Angefangen hatte alles vor mehr als zwei Jahren. Peter Kramer, der in Neuendorf eine Firma für Land- und Fahrzeugtechnik betreibt, stellte für das Geschäft mit dem Papier eine seiner Maschinenhallen zur Verfügung. Eine Geschäftsfrau mietete diese und arbeitete mit einem bundesweit agierenden Unternehmen zusammen. So konnten Menschen ihre "Altstoffe" abgeben und erhielten dafür ein paar Cent pro Kilogramm. Das Angebot fand in der Region regen Zuspruch, weiß der Neuendorfer. "Vor allem Kinder und Enkelkinder kamen mit ihren Eltern bzw. Großeltern hier auf den Hof, um ihr Taschengeld aufzubessern", erzählt Peter Kramer. Deshalb war der Neuendorfer auch verärgert, als er in der Vergangenheit immer wieder erfahren musste, das die Kunden ihr Geld nicht oder sehr spät bekommen. Eine Schulklasse habe über drei Monate auf ihr Geld gewartet. "Und oftmals kam auch nicht der Betrag, den sich die Kunden anhand der vorher ausgewiesenen Preise ausgerechnet hatten", erzählt Kramer. Ihn ärgerte diese Unzuverlässigkeit, auch wenn er damit eigentlich gar nichts zu tun hatte. "Ich habe aber mein Firmengelände zur Verfügung gestellt. Es geht auch um meinen guten Ruf", sagt Peter Kramer.

Auch deshalb geht es jetzt nach einer Pause und einer Umstrukturierung mit der Wertstoff- und Papierannahmestelle (Wupa) in Neuendorf weiter. Jeweils donnerstags von 13 bis 18 Uhr und sonnabends von 9 bis 12 Uhr erwarten Roland Grigolath und Gisela Knoth die Kunden. Der Neuendorfer verhandelt heute selbst mit Abfallunternehmen die Preise für die Wertstoffe aus, wohl wissend, dass gerade in dieser Branche das Preisniveau sehr schwankend ist. "So wissen wir aber selbst, was wir unseren Kunden anbieten können.
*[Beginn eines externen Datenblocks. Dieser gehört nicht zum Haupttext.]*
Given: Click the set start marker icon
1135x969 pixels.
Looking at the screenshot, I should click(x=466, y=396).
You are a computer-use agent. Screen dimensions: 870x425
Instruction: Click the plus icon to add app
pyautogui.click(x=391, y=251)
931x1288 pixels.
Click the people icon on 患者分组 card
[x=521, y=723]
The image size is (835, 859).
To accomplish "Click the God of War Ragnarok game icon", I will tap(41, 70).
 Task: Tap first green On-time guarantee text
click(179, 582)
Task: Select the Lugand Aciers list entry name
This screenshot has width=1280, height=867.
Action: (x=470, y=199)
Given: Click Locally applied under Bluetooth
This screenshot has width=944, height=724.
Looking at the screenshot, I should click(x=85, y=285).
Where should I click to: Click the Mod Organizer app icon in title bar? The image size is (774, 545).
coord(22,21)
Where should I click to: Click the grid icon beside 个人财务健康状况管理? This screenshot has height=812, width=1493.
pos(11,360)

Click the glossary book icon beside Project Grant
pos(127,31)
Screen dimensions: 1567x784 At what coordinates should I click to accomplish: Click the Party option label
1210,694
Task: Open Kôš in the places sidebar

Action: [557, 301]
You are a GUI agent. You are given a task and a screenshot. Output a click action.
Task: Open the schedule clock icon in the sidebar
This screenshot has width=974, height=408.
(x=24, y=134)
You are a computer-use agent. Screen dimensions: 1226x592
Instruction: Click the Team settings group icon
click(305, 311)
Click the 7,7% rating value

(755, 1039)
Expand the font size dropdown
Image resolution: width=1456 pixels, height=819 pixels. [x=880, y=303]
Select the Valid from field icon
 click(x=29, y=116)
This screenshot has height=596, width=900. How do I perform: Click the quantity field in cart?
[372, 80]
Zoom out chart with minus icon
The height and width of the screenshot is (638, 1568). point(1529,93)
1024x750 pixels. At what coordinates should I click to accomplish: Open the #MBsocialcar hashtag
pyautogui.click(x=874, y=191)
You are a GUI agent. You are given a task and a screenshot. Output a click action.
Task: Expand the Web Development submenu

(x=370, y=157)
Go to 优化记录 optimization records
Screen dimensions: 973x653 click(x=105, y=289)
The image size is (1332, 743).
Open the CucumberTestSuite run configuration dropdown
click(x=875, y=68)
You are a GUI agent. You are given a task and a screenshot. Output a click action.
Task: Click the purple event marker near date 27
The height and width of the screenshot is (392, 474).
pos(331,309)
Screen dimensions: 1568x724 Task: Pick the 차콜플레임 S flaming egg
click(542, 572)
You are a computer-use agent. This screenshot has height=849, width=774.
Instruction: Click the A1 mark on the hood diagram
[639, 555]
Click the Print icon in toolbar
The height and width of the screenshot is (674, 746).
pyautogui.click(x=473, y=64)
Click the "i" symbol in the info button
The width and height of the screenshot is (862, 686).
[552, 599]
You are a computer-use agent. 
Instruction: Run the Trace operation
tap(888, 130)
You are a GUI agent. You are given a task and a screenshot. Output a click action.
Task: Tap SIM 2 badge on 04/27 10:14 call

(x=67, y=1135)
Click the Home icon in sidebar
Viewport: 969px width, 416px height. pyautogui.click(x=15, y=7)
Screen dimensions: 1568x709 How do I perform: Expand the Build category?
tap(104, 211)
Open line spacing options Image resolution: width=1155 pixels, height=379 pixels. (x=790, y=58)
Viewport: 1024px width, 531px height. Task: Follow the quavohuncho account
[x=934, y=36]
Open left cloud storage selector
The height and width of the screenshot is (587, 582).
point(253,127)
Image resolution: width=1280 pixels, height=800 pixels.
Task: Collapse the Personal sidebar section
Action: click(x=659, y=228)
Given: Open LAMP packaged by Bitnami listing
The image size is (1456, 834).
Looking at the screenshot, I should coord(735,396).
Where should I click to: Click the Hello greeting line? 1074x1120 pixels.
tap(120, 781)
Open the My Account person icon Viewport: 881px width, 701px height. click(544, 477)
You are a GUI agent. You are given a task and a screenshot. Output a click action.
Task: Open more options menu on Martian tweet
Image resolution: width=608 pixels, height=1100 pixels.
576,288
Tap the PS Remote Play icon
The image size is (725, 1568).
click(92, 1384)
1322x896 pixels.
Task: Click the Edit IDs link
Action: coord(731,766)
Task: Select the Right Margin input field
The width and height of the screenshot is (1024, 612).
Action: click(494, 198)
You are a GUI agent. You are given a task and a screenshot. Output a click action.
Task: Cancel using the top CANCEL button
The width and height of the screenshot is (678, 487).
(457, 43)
Die können dann entscheiden, wann sie ihr Geld auf dem Konto haben möchte. Wir überweisen es entsprechend", erklärt Peter Kramer.

Die Wertstoff- und Papierannahme sei für ihn nur eine Nebengeschäft. Ihm gehe es dabei um das gesellschaftliche Anliegen. Zum einen können sich vor allem Kinder kleine Träume erfüllen und es geht um den sinnvollen Einsatz von Ressourcen und die Rückführung von Wertstoffen in den Wirtschaftskreislauf, sagt Peter Kramer.